* _TASK BRIEF_
Can you put every line of the entries below into a Markdown table with two columns, Row and Entry line, numbering the rows, skipping blank lines, and leaving the pictures out of your answer?

* _LISTING_

::::::::::

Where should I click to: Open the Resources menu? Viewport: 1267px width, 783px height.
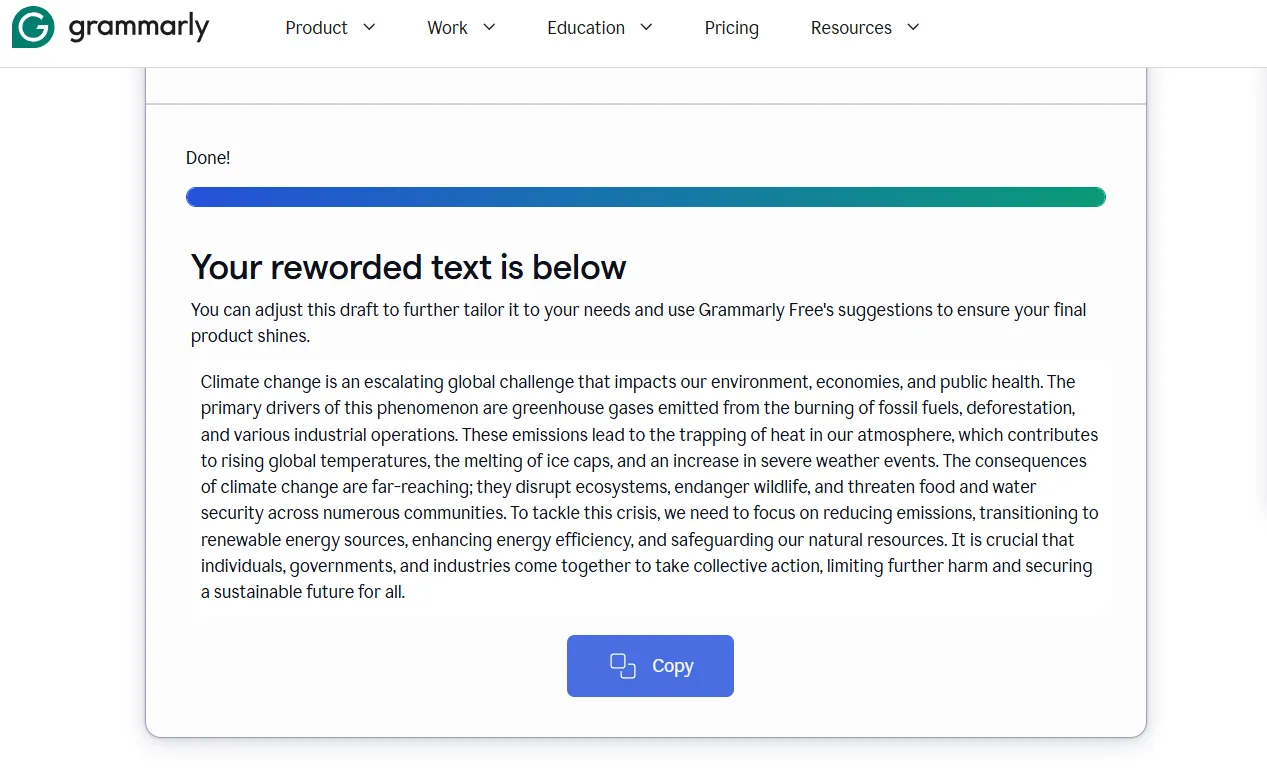(x=851, y=28)
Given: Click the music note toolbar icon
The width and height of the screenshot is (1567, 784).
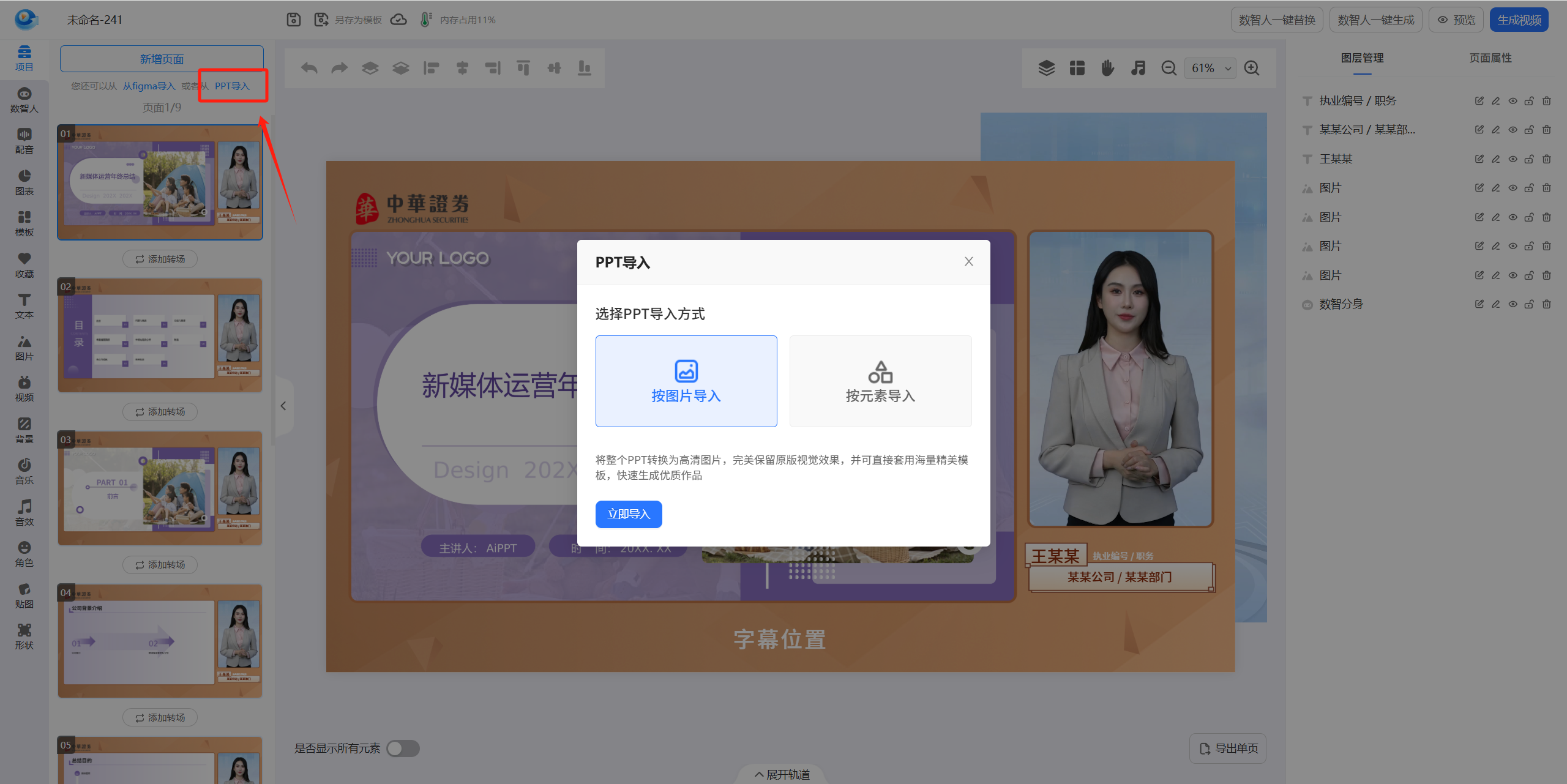Looking at the screenshot, I should (x=1138, y=68).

::::::::::

* _FULL RESPONSE_
| Row | Entry line |
|---|---|
| 1 | Where should I click to: Open the Resources menu? Viewport: 1267px width, 783px height. |
| 2 | (x=851, y=28) |
| 3 | Given: Click the music note toolbar icon |
| 4 | The width and height of the screenshot is (1567, 784). |
| 5 | Looking at the screenshot, I should (x=1138, y=68). |